Some say the internet has been on the brink of destruction for the past 20 years. At one stage the huge growth in traffic threatened to kill it. (Telecoms companies provided more bandwidth.) Then it was people on dial-up connections leaving themselves connected permanently, tying up phone lines. (Broadband freed up the lines and speeded up the experience.)

So what about today's problem - what can 50 expert technologists do? And in what other industry could a group of people like this expect to be able to make their ideas matter?

"All revolutions start like this," says Michael Froomkin, a Miami-based law professor who specialises in internet governance.

Nonetheless, many of the assembled technologists ask plaintively how to get computer-illiterate policy makers to listen to them before making short-sighted, bad law. And that's when my personal meltdown happens.

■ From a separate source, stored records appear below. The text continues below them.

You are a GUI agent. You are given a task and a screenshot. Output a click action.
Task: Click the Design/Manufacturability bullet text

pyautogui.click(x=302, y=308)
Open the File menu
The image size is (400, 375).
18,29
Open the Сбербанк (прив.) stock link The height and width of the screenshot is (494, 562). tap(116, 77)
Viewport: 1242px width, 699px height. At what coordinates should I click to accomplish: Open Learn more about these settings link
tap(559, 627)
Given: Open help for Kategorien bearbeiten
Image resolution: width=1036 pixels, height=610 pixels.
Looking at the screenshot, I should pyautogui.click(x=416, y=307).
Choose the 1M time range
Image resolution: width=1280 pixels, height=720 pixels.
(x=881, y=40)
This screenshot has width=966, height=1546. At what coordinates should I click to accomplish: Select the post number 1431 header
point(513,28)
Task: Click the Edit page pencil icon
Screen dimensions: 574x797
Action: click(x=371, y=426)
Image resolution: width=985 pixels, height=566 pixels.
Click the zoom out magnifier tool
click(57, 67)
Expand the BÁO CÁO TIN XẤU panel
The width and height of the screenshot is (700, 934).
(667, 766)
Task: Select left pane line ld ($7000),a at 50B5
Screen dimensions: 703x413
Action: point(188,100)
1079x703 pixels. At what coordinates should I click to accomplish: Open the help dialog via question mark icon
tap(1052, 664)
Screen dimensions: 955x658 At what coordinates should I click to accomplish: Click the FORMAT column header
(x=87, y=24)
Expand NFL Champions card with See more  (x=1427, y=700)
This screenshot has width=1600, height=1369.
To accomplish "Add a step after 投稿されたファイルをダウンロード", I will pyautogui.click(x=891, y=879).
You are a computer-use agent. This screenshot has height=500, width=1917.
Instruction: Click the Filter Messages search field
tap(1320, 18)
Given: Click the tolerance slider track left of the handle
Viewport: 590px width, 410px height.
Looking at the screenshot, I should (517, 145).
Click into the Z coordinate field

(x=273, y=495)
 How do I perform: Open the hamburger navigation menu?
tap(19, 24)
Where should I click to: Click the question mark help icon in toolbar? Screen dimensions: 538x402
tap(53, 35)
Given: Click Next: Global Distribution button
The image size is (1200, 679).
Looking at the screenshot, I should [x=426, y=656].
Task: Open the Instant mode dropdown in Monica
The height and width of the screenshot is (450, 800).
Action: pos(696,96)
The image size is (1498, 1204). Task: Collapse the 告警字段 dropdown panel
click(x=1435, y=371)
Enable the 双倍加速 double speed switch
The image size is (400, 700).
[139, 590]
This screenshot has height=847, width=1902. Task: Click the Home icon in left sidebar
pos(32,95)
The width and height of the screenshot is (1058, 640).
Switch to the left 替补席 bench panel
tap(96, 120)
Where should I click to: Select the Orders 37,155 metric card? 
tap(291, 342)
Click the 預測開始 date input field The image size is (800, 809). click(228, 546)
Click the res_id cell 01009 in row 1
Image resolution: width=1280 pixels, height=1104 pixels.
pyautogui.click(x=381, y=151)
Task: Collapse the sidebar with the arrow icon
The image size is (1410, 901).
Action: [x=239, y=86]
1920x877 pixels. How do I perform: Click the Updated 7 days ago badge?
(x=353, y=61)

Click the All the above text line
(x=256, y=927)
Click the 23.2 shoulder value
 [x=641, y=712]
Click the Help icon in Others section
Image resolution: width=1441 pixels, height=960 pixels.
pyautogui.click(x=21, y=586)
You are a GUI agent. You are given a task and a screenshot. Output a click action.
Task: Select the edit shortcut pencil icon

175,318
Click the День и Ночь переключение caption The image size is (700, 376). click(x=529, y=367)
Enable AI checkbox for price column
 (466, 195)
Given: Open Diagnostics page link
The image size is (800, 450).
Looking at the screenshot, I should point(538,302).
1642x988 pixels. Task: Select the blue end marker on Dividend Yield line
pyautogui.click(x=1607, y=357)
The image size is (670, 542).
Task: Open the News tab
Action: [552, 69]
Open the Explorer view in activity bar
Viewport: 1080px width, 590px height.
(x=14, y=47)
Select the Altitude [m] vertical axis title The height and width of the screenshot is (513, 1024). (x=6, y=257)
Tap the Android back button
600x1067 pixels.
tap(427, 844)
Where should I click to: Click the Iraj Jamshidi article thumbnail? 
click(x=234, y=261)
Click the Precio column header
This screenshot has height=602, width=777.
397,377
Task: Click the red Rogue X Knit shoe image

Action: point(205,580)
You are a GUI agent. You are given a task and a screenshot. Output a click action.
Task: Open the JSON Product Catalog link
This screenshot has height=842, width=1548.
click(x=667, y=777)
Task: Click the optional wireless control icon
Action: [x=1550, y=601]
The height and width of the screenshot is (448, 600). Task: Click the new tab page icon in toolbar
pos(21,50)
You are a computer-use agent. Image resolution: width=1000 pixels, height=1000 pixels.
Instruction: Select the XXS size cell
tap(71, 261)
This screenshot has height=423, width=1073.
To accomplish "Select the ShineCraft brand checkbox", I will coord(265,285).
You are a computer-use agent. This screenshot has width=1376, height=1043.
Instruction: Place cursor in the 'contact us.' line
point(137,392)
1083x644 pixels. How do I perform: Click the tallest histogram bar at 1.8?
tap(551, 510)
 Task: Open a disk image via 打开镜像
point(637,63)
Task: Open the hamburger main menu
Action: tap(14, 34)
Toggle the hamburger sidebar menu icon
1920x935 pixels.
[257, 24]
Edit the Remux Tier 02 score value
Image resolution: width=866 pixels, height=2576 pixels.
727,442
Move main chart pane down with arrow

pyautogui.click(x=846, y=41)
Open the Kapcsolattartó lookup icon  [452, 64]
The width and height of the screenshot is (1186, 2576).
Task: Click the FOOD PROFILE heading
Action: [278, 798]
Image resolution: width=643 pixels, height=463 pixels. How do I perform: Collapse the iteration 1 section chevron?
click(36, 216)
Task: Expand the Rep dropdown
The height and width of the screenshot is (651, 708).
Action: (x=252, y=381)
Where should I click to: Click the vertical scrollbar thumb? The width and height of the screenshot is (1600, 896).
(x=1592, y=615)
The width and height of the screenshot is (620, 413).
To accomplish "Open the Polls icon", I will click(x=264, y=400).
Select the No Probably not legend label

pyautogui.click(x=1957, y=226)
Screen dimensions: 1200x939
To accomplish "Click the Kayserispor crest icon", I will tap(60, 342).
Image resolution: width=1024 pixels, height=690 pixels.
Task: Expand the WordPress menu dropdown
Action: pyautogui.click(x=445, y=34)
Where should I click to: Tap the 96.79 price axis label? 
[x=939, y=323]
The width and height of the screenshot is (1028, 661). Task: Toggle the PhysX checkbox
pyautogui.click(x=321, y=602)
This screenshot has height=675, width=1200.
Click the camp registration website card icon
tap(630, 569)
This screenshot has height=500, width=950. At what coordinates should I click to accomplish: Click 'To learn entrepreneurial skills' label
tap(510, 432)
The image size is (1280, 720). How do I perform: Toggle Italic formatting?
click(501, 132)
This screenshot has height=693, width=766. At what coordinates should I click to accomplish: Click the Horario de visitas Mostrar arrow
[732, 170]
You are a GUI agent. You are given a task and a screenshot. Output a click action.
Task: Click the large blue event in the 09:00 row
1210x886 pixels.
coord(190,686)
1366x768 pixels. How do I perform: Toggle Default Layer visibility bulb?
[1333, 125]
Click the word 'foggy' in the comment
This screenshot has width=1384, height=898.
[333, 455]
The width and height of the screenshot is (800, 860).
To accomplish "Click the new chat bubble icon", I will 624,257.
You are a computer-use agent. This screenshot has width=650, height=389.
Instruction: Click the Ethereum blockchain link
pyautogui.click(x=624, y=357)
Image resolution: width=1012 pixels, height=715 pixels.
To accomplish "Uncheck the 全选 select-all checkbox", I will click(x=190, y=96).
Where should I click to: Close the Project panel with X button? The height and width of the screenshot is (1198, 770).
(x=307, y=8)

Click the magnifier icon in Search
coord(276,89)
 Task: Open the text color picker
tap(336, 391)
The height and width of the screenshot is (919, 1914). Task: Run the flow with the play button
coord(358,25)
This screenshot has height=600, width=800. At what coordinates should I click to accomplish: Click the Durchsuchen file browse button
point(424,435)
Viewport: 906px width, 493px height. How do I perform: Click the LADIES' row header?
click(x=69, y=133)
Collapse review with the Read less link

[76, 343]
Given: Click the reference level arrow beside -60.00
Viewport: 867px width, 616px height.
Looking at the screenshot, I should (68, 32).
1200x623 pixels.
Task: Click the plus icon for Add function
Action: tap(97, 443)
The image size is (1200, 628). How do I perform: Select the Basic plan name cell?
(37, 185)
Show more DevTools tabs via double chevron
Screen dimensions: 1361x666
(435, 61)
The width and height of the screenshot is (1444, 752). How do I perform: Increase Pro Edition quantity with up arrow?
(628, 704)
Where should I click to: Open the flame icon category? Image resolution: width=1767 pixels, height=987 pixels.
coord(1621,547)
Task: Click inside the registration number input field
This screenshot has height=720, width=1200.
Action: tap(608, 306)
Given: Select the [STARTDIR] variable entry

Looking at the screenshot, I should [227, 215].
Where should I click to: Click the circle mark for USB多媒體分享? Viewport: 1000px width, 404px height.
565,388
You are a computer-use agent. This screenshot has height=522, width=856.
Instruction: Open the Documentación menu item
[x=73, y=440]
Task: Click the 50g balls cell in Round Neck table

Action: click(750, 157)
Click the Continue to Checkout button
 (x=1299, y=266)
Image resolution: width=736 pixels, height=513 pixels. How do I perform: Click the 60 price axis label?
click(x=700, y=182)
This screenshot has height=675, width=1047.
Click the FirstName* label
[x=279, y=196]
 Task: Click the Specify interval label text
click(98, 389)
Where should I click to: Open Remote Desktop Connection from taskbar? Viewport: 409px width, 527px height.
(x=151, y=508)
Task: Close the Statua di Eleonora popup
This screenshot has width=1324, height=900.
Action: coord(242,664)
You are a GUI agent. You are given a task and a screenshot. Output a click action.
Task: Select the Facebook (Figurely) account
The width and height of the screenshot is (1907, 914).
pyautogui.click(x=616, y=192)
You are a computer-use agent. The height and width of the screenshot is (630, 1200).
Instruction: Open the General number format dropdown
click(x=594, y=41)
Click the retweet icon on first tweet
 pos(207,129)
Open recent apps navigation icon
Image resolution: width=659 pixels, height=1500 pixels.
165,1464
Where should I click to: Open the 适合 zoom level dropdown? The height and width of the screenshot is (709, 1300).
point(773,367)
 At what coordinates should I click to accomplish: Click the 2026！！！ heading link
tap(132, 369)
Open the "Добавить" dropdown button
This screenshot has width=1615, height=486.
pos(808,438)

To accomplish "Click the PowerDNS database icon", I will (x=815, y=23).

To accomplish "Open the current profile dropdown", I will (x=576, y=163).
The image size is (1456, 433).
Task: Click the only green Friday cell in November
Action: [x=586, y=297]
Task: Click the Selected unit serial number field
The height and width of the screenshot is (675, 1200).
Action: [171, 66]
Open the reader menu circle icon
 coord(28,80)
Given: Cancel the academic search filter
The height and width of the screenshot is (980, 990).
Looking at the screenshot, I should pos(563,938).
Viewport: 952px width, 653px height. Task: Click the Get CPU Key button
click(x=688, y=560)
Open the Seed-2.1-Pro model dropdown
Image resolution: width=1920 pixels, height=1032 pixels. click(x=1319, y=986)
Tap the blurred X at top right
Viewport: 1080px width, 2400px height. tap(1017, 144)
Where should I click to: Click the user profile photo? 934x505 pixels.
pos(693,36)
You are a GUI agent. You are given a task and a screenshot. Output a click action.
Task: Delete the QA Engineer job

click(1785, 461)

Ten years ago, a gathering of 50 impassioned technologists like this would have been filled with happy optimism. Yes, the internet is collapsing, they'd have said, but if the problem is an internal technical one we can fix it, and if the damage is coming from external forces - regulators, censors, corporate pirates - we can route around it.

The same people in 2004 are much more pessimistic. If the technologists no longer believe they can fix it by themselves, the internet really has hit a meltdown.